College of Information Science and Electronic Engineering, Zhejiang University, China. e-mail: ying.wu@zju.edu.cn

# **1** Introduction

Thanks to the rapid growth of Artificial Intelligence (AI) and Internet-of-Things (IoT), energy efficiency has become a critical concern for IoT devices with constrained resources [1]. Among various efforts for energy efficiency optimization, approximate computing has emerged as a promising alternative for designers to trade computational accuracy with energy efficiency. This is especially applicable to human sensory or machine learning tasks where a small amount of inaccuracy is tolerable [2–6].

At the edge, IoT devices are designed to consume the minimum resource to achieve the desired accuracy. However, the conventional processors, such as CPU or GPU, can only conduct all the computations with pre-determined but sometimes unnecessary precisions, inevitably degrading their energy efficiency.

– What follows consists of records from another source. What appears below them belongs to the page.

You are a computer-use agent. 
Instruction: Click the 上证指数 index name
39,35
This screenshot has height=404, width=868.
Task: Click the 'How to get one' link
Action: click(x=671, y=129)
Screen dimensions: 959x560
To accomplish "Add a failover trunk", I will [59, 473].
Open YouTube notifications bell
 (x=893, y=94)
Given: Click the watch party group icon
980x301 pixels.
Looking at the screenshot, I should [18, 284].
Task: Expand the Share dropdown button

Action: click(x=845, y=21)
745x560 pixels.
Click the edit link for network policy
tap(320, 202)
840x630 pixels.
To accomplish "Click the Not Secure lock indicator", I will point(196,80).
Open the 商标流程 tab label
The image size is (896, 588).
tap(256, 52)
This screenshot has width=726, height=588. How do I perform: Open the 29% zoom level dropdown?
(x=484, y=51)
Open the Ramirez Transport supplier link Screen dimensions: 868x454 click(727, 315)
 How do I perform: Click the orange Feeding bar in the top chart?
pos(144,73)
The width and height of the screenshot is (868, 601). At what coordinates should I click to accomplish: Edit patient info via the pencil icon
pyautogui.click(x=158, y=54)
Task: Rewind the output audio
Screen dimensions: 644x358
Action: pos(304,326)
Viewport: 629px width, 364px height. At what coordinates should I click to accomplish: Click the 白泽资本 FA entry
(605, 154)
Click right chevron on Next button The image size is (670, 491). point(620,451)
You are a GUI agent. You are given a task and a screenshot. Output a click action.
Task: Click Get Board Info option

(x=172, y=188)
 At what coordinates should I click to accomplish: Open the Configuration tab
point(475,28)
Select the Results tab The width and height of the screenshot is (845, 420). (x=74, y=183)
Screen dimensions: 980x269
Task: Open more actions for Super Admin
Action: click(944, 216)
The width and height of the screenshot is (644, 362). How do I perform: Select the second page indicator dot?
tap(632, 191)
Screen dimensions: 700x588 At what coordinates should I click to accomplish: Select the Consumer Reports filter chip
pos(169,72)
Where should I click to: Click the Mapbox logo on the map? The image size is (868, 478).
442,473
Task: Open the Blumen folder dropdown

For example, when running data-intensive applications, *e.g.*, streaming, neural network, and image processing, *etc.*, multiplication is frequently invoked and consumes non-trivial energy [7]. However, for a neural network, even with an inaccurate multiplier with limited precision, such inaccuracy may get cancelled out without impacting the inference accuracy [8]. In other words, when running inaccuracy-tolerable applications on the conventional processors, significant energy and time are actually spent on the multipliers computing highly accurate outputs that are not necessarily demanded. Thus, for the multiplication in IoT devices, there is a need to optimize its energy efficiency by providing sufficient instead of excessively accurate computational precisions.

As a common arithmetic component that has been studied for decades [9, 10], the past focus for the multiplier is mainly placed upon accuracy and performance. Recently, with awareness of the compromise between the stringent resource constraint and the accuracy tolerance for edge applications, there have been various research efforts for approximate multiplier design and optimization, ranging from algorithm, architecture, to circuit [11–25].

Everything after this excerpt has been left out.